Element and text location data:
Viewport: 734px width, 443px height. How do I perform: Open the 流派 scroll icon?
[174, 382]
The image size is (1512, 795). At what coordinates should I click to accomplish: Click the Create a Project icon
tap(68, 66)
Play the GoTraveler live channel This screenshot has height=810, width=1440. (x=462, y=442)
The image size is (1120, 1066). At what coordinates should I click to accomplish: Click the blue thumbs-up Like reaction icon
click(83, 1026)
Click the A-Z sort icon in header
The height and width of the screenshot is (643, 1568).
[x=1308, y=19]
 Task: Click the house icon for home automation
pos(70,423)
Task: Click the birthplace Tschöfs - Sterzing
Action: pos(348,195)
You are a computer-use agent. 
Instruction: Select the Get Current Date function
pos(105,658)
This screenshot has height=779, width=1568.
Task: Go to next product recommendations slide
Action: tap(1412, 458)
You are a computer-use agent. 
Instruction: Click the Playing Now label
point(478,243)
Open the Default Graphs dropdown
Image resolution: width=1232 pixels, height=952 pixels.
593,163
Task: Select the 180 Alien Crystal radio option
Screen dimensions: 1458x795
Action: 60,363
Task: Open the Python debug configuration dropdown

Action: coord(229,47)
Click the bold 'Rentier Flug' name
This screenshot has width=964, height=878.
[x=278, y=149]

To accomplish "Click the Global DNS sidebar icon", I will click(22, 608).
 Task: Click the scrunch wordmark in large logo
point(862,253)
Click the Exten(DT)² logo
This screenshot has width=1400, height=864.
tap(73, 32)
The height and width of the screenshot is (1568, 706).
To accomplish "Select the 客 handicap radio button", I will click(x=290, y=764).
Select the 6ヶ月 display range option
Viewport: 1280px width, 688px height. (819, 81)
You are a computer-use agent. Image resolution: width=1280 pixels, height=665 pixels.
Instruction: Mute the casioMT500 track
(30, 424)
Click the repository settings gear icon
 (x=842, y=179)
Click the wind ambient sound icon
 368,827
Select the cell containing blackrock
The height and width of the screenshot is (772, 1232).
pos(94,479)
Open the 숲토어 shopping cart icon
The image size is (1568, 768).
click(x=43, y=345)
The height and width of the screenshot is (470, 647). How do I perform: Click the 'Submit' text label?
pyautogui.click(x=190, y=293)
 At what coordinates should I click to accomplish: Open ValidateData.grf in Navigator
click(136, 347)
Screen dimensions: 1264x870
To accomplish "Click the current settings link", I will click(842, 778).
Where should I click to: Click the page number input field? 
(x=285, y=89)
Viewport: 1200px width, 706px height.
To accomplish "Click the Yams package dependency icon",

AIM
Repeat every row above word for word, without changing anything.

EXERCISE RESULT
Viewport: 734px width, 443px height. How do I perform: Open the 流派 scroll icon?
[174, 382]
The image size is (1512, 795). At what coordinates should I click to accomplish: Click the Create a Project icon
tap(68, 66)
Play the GoTraveler live channel This screenshot has height=810, width=1440. (x=462, y=442)
The image size is (1120, 1066). At what coordinates should I click to accomplish: Click the blue thumbs-up Like reaction icon
click(83, 1026)
Click the A-Z sort icon in header
The height and width of the screenshot is (643, 1568).
[x=1308, y=19]
 Task: Click the house icon for home automation
pos(70,423)
Task: Click the birthplace Tschöfs - Sterzing
Action: pos(348,195)
You are a computer-use agent. 
Instruction: Select the Get Current Date function
pos(105,658)
This screenshot has height=779, width=1568.
Task: Go to next product recommendations slide
Action: tap(1412, 458)
You are a computer-use agent. 
Instruction: Click the Playing Now label
point(478,243)
Open the Default Graphs dropdown
Image resolution: width=1232 pixels, height=952 pixels.
593,163
Task: Select the 180 Alien Crystal radio option
Screen dimensions: 1458x795
Action: 60,363
Task: Open the Python debug configuration dropdown

Action: coord(229,47)
Click the bold 'Rentier Flug' name
This screenshot has width=964, height=878.
[x=278, y=149]

To accomplish "Click the Global DNS sidebar icon", I will click(22, 608).
 Task: Click the scrunch wordmark in large logo
point(862,253)
Click the Exten(DT)² logo
This screenshot has width=1400, height=864.
tap(73, 32)
The height and width of the screenshot is (1568, 706).
To accomplish "Select the 客 handicap radio button", I will click(x=290, y=764).
Select the 6ヶ月 display range option
Viewport: 1280px width, 688px height. (819, 81)
You are a computer-use agent. Image resolution: width=1280 pixels, height=665 pixels.
Instruction: Mute the casioMT500 track
(30, 424)
Click the repository settings gear icon
 (x=842, y=179)
Click the wind ambient sound icon
 368,827
Select the cell containing blackrock
The height and width of the screenshot is (772, 1232).
pos(94,479)
Open the 숲토어 shopping cart icon
The image size is (1568, 768).
click(x=43, y=345)
The height and width of the screenshot is (470, 647). How do I perform: Click the 'Submit' text label?
pyautogui.click(x=190, y=293)
 At what coordinates should I click to accomplish: Open ValidateData.grf in Navigator
click(136, 347)
Screen dimensions: 1264x870
To accomplish "Click the current settings link", I will click(842, 778).
Where should I click to: Click the page number input field? 
(x=285, y=89)
Viewport: 1200px width, 706px height.
To accomplish "Click the Yams package dependency icon",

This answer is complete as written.